ANOSIM (Figure 6) results indicated that the effects of the categorical variables on community composition were small (R values < 0.03) but significant, except for the type of floor materials. The classrooms in schools in need of least repair (Q1 of FCI score) were more dissimilar in composition than those in need of more repair (the group needing most repair was least dissimilar). The physical condition of the building (FCI score) affected dissimilarity the most among the environmental variables. Genus dissimilarity did not differ by classroom floor material type; however, it differed by floor levels of the classrooms (R=0.02, p-value < 0.01), with the first floors generally being the most dissimilar. There was a tendency that dissimilarity increased as water damage score or RH increased; whereas those with highest temperature in air were least dissimilar. The number of students had a marginal effect with classrooms with most students (Q4) being least dissimilar. All of the full and reduced multivariate models (PERMANOVA) adjusted for other environmental variables indicated that all of the environmental factors significantly affected dissimilarity in genus composition of paired classrooms although the effect was small (Table 1), which was consistent with the results of the univariate ANOSIM analyses. Mean water damage score of school classrooms in southwestern or northern region of the city were significantly higher than those in northeastern or southeastern region (Supplemental Figure 6). Because of this correlation, we constructed reduced PERMANOVA models without school area or water damage that yielded results similar to those of the full model. The PERMANOVA models also indicated that the effects of the physical condition of the building, area of the school, and classroom air temperature were greater than other environmental variables.

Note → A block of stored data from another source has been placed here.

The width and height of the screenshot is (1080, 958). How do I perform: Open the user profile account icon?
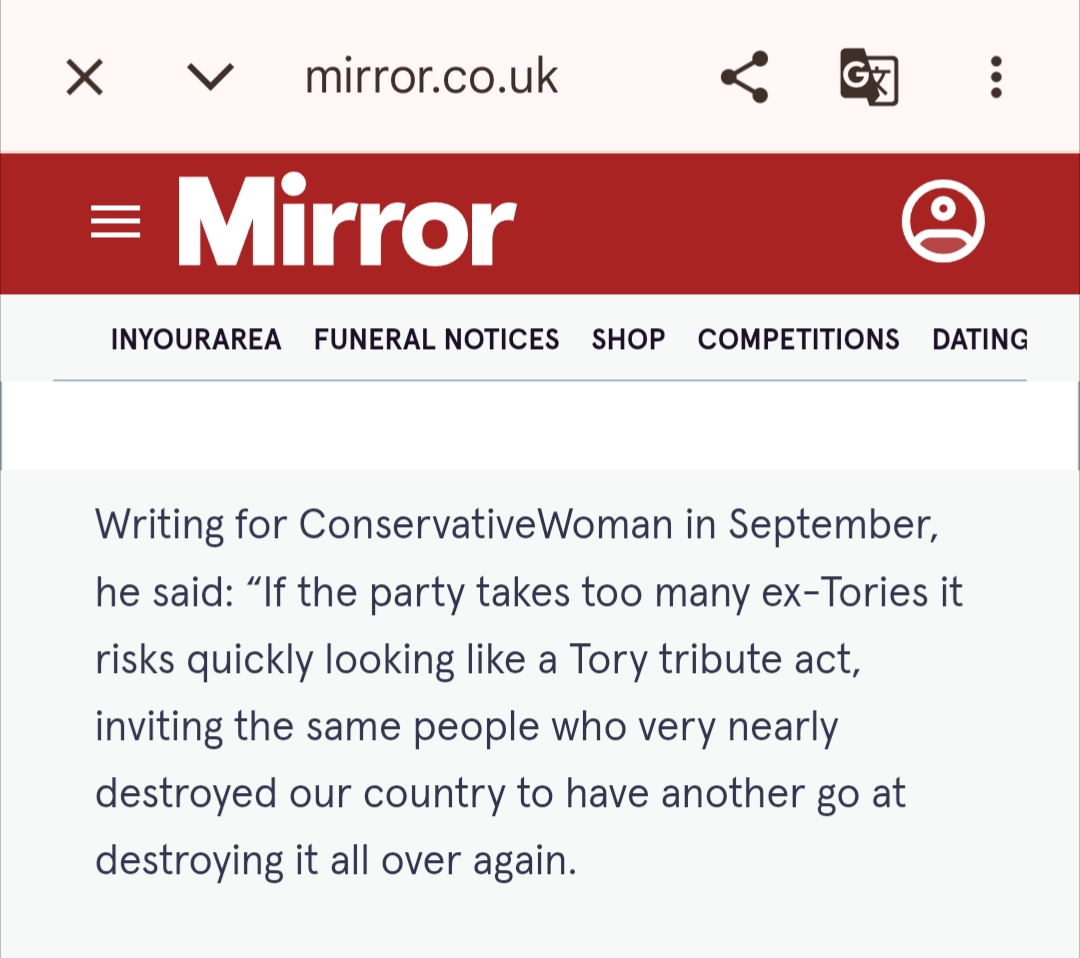(943, 222)
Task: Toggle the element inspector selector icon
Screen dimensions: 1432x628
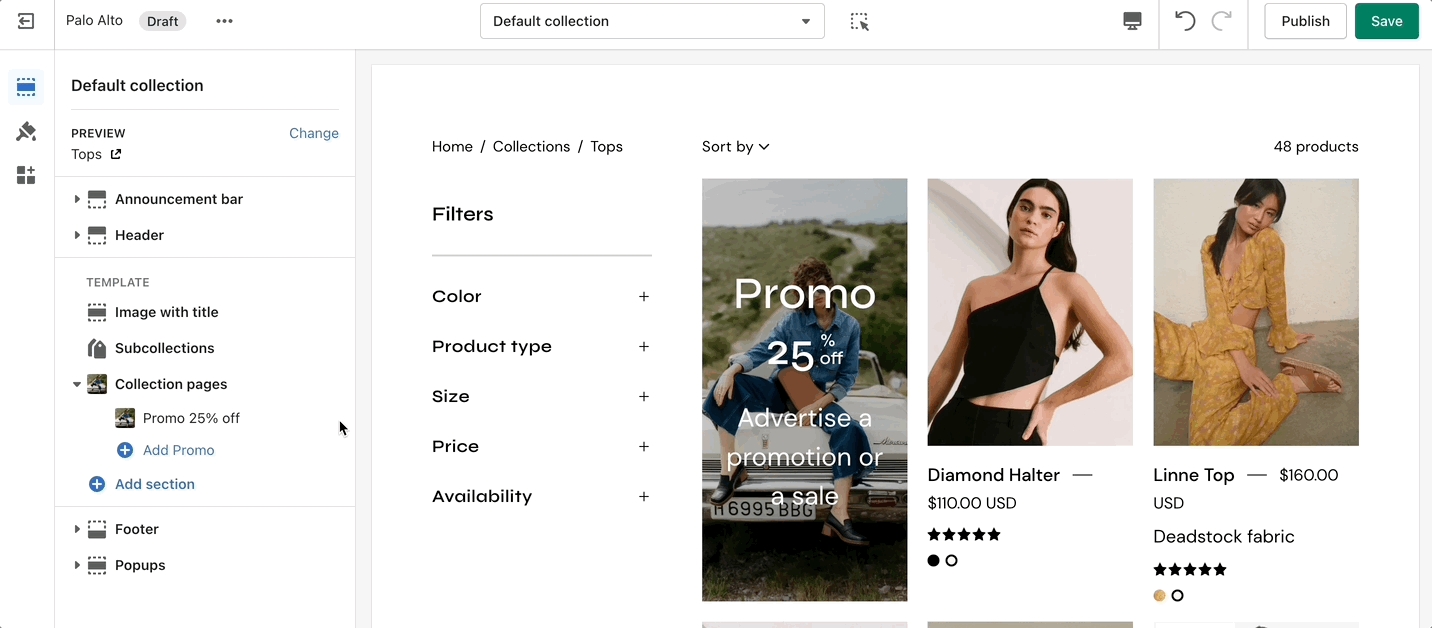Action: [x=859, y=21]
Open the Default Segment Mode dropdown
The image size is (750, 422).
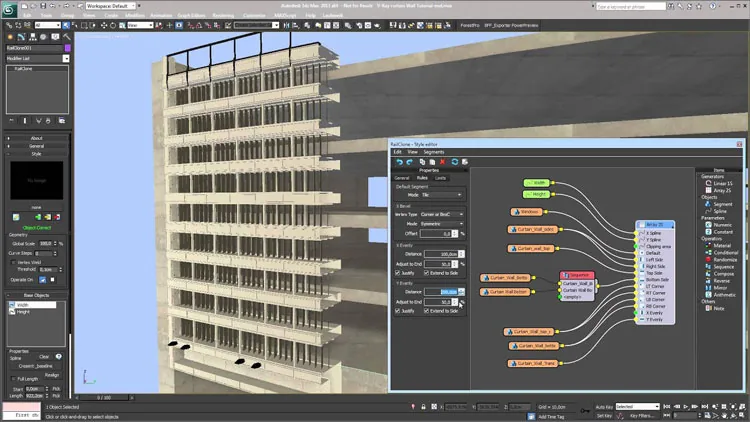441,195
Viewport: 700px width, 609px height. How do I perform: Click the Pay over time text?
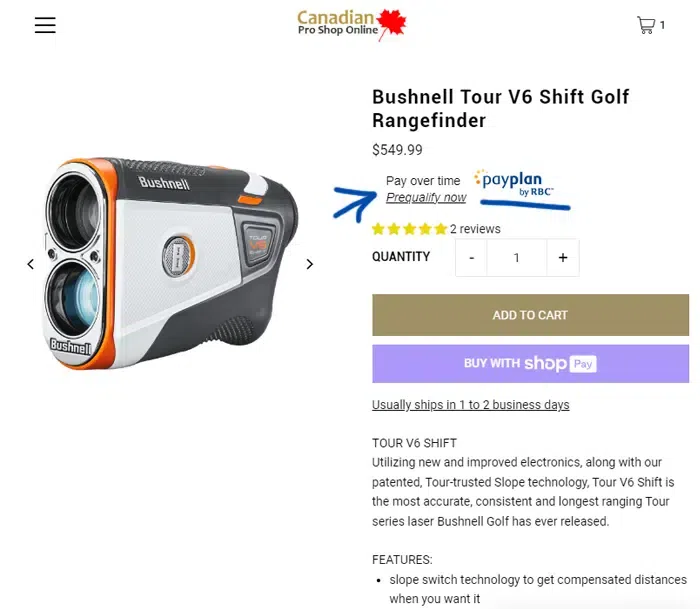pos(423,181)
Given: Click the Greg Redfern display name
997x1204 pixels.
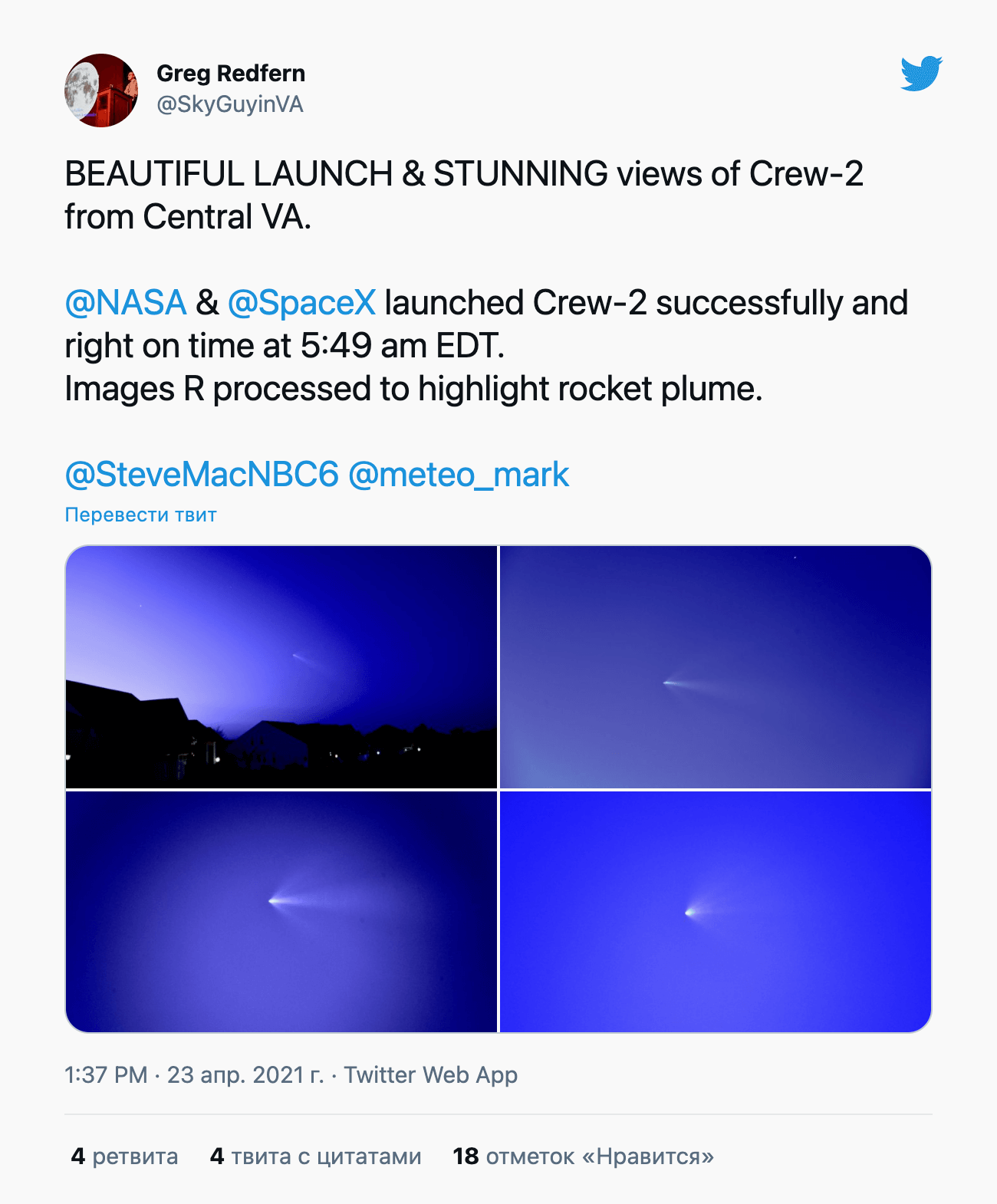Looking at the screenshot, I should (x=231, y=74).
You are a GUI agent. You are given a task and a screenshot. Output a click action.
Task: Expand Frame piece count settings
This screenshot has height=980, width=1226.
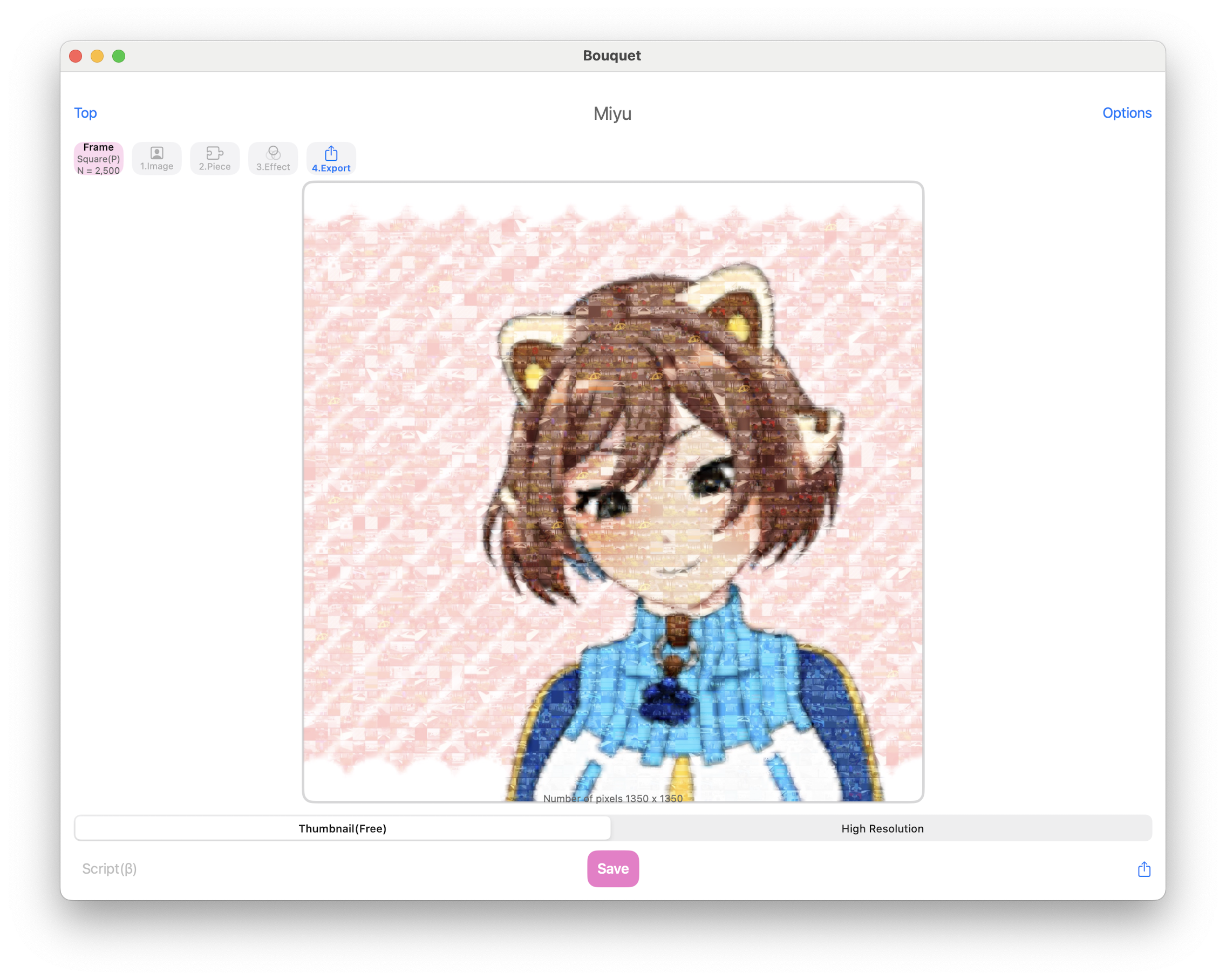tap(98, 158)
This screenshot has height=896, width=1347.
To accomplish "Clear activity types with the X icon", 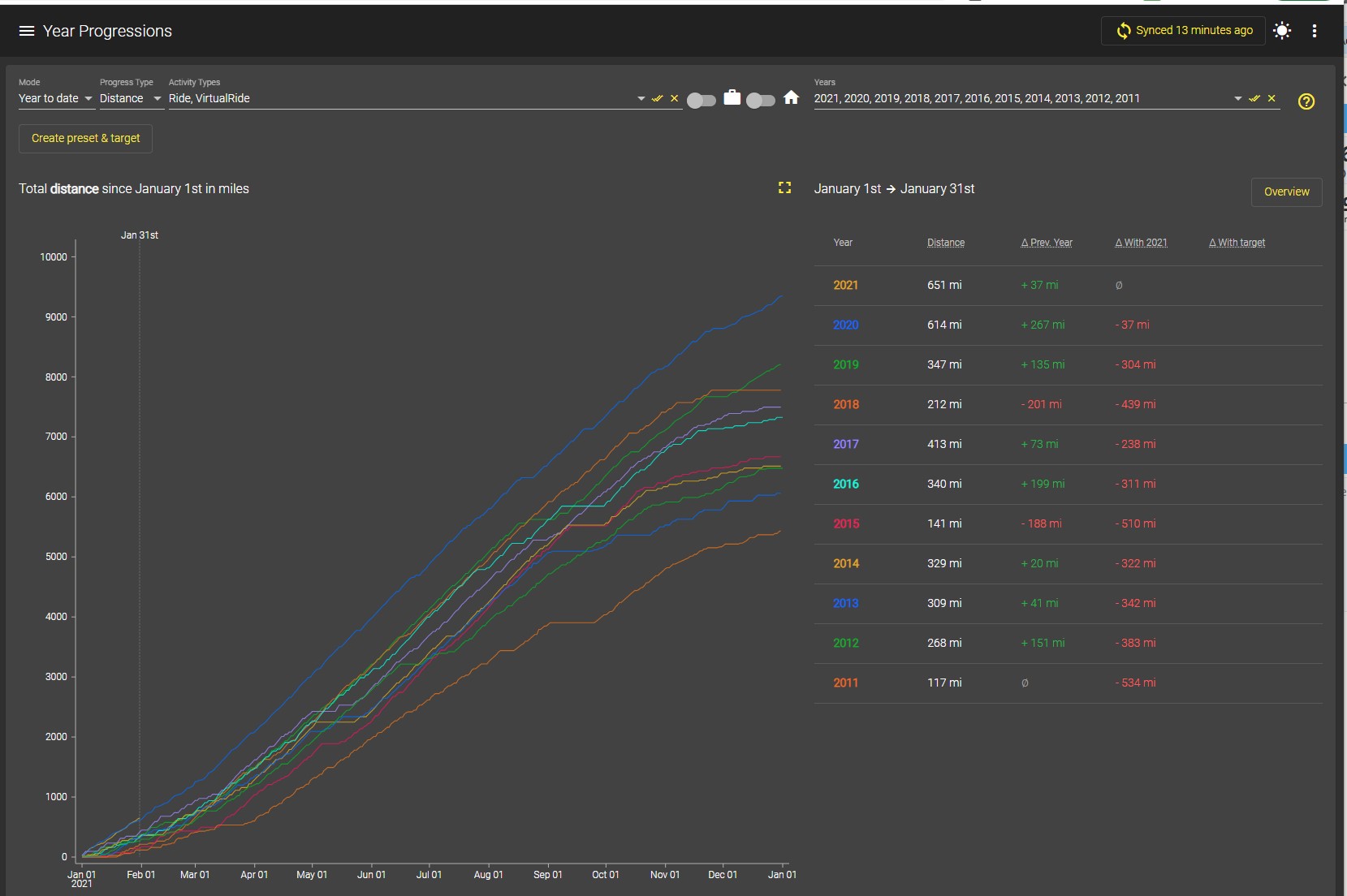I will (x=674, y=98).
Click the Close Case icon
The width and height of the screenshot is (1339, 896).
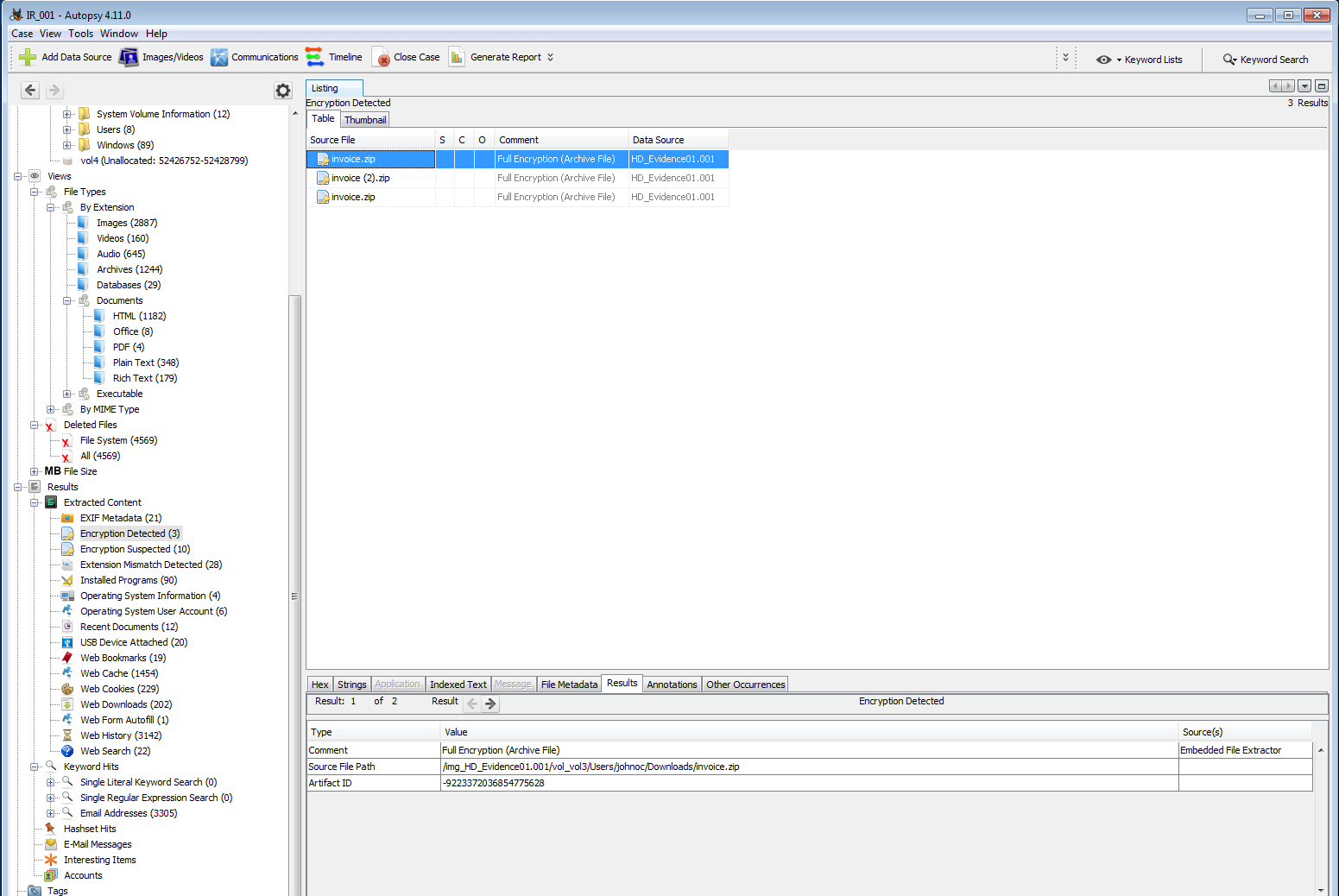click(381, 57)
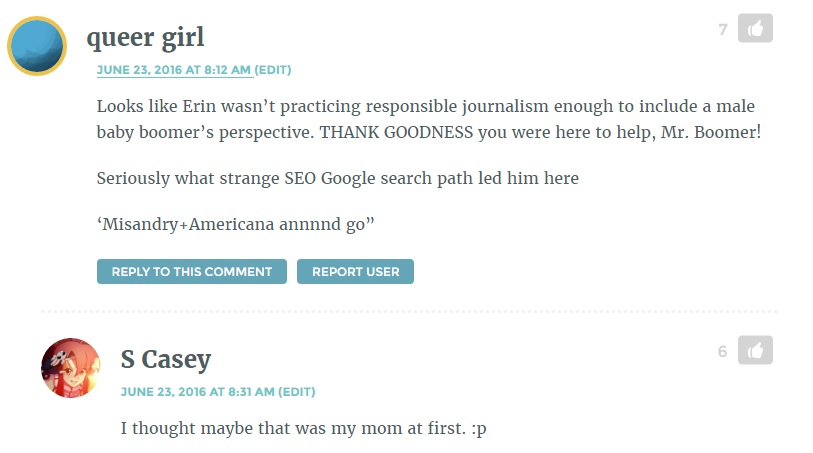Click thumbs-up icon on S Casey's comment
The height and width of the screenshot is (453, 813).
click(755, 350)
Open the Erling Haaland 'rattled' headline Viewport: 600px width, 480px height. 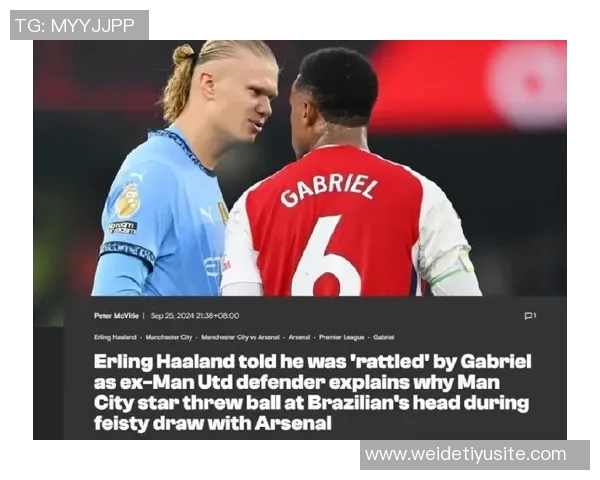312,392
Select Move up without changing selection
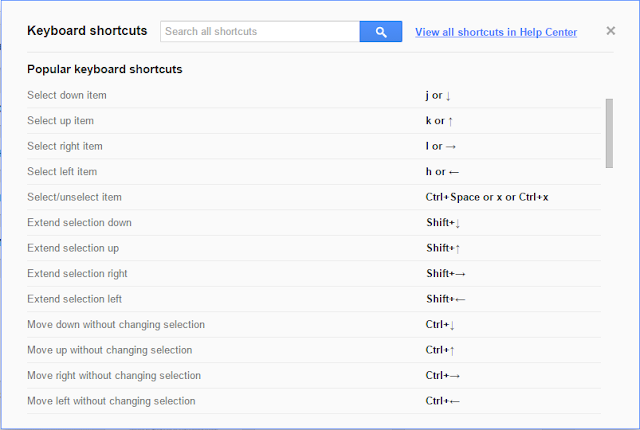Image resolution: width=640 pixels, height=430 pixels. (110, 350)
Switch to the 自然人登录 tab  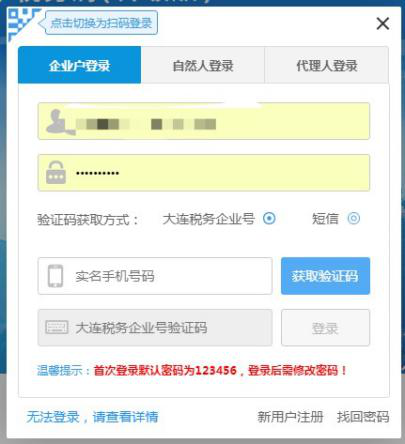203,65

The first two of the three dimensions in unconstrained NMDS is presented in Figure 7. Stress values (0.1) indicate three-dimensional ordination is fair. Abundant phyla such as Firmicutes, Proteobacteria, Actinobacteria, Cyanobacteria, and Bacteroidetes were all clustered together in the majority of the schools. Schools in the northeastern area of the city had a distinct community composition compared to those in other areas. Schools in need of the least repair (Q1) had a unique genus composition, especially compared with those in Q2 and Q3. Schools with the least water damage (Q1) also had a unique composition compared with others, especially Q2 and Q3. The classrooms with the most students (Q4) had a different composition from those in Q1 and Q2. However, quartile groups of RH, and temperature did not show characteristic composition in NMDS.